Multi-Level Intervention Action Space (How to Supervise)¶
| Action | Intensity | Trigger Condition | Description |
|---|---|---|---|
| approve | Lowest | \(c_{inefficient}\) | Permits valid repetitive behavior to continue |
| provide_guidance | Moderate | \(c_{error}, c_{inefficient}\) | Appends guidance hints to correct the reasoning path |
| correct_observation | High | \(c_{error}, c_{excessive}\) | Replaces or purifies the raw observation content |
| run_verification | Highest | \(c_{error}\) | Invokes a verification sub-agent for external fact-checking |
Core Design Principles¶
- Non-invasive: Does not modify the underlying agent architecture.
- Adaptive: Supervision is triggered only at high-risk nodes, not at every interaction.
- Memory-augmented: SupervisorAgent maintains a more comprehensive view of system state than any individual agent.
Key Experimental Results¶
Main Results on GAIA Benchmark¶
| Method | Avg. Accuracy | Avg.

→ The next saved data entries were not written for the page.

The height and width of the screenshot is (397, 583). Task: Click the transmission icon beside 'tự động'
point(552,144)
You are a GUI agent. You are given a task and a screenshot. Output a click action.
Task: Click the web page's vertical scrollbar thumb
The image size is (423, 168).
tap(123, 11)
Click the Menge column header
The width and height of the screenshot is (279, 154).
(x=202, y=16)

Tokens (K) | L2 Tokens (K) |
|---|---|---|---|
| CodeAgent | 40.00 | 120.40 | — |
| Smolagent (pass@1) | — | Baseline | Baseline |
| SMAS (pass@1) | On par | −29.68% | −35% |
Detailed Analysis on GAIA Level 2¶
| Metric | Smolagent | SMAS | Improvement |
|---|---|---|---|
| Token consumption | Baseline | −35% | Significant |
| Variance | Baseline | −63% | Substantially reduced |
| Number of steps (case) | Baseline | −43% | Significant |
Cross-Benchmark Validation¶
| Benchmark | Domain | Token Reduction | Accuracy Change |
|---|---|---|---|
| HumanEval | Code generation | −23.74% | Improved |
| MBPP | Code generation | Significant | On par / improved |
| AIME 2024 | Math reasoning | Reduced | On par |
| GSM8k-Hard | Math reasoning | Reduced | On par |
| DROP | QA | Reduced | On par |
Key Findings¶
- A 23.74% token reduction on HumanEval is achieved simultaneously with an improvement in accuracy.

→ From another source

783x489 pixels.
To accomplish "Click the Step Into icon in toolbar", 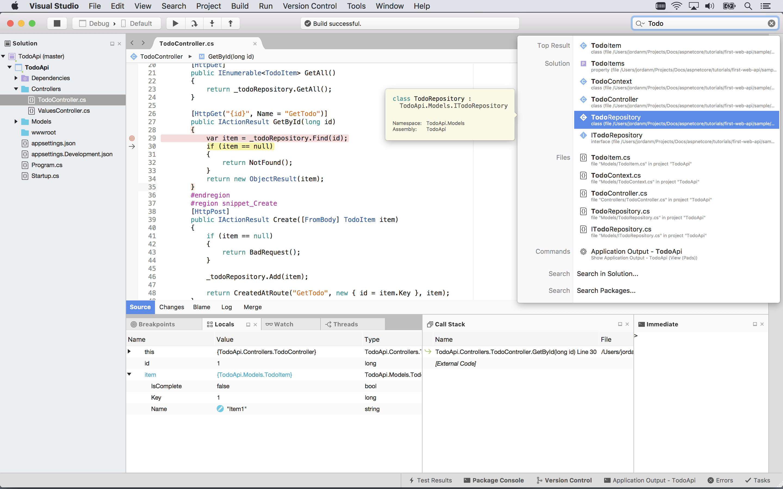I will tap(213, 23).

- SupervisorAgent is effective across GPT-4.1, Gemini-2.5-pro, and the Qwen3 model series.
- The adaptive filter effectively controls supervision overhead, avoiding redundant checks on every interaction.
- Case studies show that a single successful supervisory intervention can reduce token consumption by more than 70%.
Highlights & Insights¶
- Real-time proactive intervention vs. post-hoc analysis: A paradigm shift from reactive to proactive supervision.
- Pareto improvement: Token consumption is reduced without sacrificing — and in some cases while improving — task success rate.
- LLM-free filter: A key innovation lies in using simple heuristics rather than an LLM to determine when to supervise.
- Orthogonal to existing methods: The framework can be stacked on top of any existing MAS framework.
- Substantially reduced variance: The resulting system exhibits more stable and reliable behavior.
Limitations & Future Work¶
- The adaptive filter relies on predefined heuristic rules and may fail to capture emerging categories of high-risk interactions.
- The LLM calls made by SupervisorAgent itself incur costs, necessitating a trade-off between supervision benefit and supervision overhead.
- Validation is primarily conducted on the Smolagent framework; adaptation to other MAS frameworks may require non-trivial adjustments.
- The framework has limited applicability to purely conversational tasks that do not involve tool use.
Related Work & Insights¶
- Failure attribution: Post-hoc analysis methods such as Aegis and AgenTracer.
- Efficiency optimization: AgentDropout (agent pruning), MetaAgent (design-time topology optimization).
- Context compression: Observation summarization and distillation.
Rating¶
- Novelty: ⭐⭐⭐⭐ — The concept of runtime supervision is novel; the non-invasive design is practically valuable.
- Technical Depth: ⭐⭐⭐ — The method is relatively intuitive with moderate technical complexity.
- Experimental Thoroughness: ⭐⭐⭐⭐⭐ — 6 benchmarks × multiple backbone models × detailed case analysis.
- Practicality: ⭐⭐⭐⭐⭐ — Directly deployable; of significant value for reducing MAS operational costs.